Stored rows:
— START —

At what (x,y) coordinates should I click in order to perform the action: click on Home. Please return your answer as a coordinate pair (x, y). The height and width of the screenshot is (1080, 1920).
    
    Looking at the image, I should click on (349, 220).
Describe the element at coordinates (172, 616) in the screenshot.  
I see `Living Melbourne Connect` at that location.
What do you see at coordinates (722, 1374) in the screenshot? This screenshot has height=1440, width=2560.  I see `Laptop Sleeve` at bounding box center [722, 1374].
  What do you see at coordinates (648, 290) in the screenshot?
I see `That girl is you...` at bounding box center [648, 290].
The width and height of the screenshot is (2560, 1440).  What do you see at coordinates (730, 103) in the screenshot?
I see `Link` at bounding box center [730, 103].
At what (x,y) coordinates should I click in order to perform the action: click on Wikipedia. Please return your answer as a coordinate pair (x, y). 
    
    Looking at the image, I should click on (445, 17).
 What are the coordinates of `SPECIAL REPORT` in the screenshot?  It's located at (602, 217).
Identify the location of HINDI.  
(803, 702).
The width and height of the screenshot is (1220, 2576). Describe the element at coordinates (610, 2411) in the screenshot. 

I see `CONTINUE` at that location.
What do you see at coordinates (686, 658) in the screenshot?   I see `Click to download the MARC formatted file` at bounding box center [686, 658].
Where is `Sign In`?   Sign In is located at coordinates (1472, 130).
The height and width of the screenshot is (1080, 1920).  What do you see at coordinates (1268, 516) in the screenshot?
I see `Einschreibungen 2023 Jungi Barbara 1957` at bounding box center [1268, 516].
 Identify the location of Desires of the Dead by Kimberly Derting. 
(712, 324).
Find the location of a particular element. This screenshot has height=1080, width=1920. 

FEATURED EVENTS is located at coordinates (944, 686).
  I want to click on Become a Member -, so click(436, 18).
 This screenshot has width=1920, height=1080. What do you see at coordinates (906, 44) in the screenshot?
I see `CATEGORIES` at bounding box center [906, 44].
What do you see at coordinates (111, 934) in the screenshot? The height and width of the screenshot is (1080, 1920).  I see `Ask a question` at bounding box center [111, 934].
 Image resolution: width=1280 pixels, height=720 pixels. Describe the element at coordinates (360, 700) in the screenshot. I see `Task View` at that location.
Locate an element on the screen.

— END —

### [EXERCISE PROMPT]
Rewrite the rows above as a JSON list of strings, with each line as its own string and blank lines omitted.

### [EXERCISE OUTPUT]
[
  "At what (x,y) coordinates should I click in order to perform the action: click on Home. Please return your answer as a coordinate pair (x, y). The height and width of the screenshot is (1080, 1920).",
  "    Looking at the image, I should click on (349, 220).",
  "Describe the element at coordinates (172, 616) in the screenshot.  ",
  "I see `Living Melbourne Connect` at that location.",
  "What do you see at coordinates (722, 1374) in the screenshot? This screenshot has height=1440, width=2560.  I see `Laptop Sleeve` at bounding box center [722, 1374].",
  "  What do you see at coordinates (648, 290) in the screenshot?",
  "I see `That girl is you...` at bounding box center [648, 290].",
  "The width and height of the screenshot is (2560, 1440).  What do you see at coordinates (730, 103) in the screenshot?",
  "I see `Link` at bounding box center [730, 103].",
  "At what (x,y) coordinates should I click in order to perform the action: click on Wikipedia. Please return your answer as a coordinate pair (x, y). ",
  "    Looking at the image, I should click on (445, 17).",
  " What are the coordinates of `SPECIAL REPORT` in the screenshot?  It's located at (602, 217).",
  "Identify the location of HINDI.  ",
  "(803, 702).",
  "The width and height of the screenshot is (1220, 2576). Describe the element at coordinates (610, 2411) in the screenshot. ",
  "I see `CONTINUE` at that location.",
  "What do you see at coordinates (686, 658) in the screenshot?   I see `Click to download the MARC formatted file` at bounding box center [686, 658].",
  "Where is `Sign In`?   Sign In is located at coordinates (1472, 130).",
  "The height and width of the screenshot is (1080, 1920).  What do you see at coordinates (1268, 516) in the screenshot?",
  "I see `Einschreibungen 2023 Jungi Barbara 1957` at bounding box center [1268, 516].",
  " Identify the location of Desires of the Dead by Kimberly Derting. ",
  "(712, 324).",
  "Find the location of a particular element. This screenshot has height=1080, width=1920. ",
  "FEATURED EVENTS is located at coordinates (944, 686).",
  "  I want to click on Become a Member -, so click(436, 18).",
  " This screenshot has width=1920, height=1080. What do you see at coordinates (906, 44) in the screenshot?",
  "I see `CATEGORIES` at bounding box center [906, 44].",
  "What do you see at coordinates (111, 934) in the screenshot? The height and width of the screenshot is (1080, 1920).  I see `Ask a question` at bounding box center [111, 934].",
  " Image resolution: width=1280 pixels, height=720 pixels. Describe the element at coordinates (360, 700) in the screenshot. I see `Task View` at that location.",
  "Locate an element on the screen."
]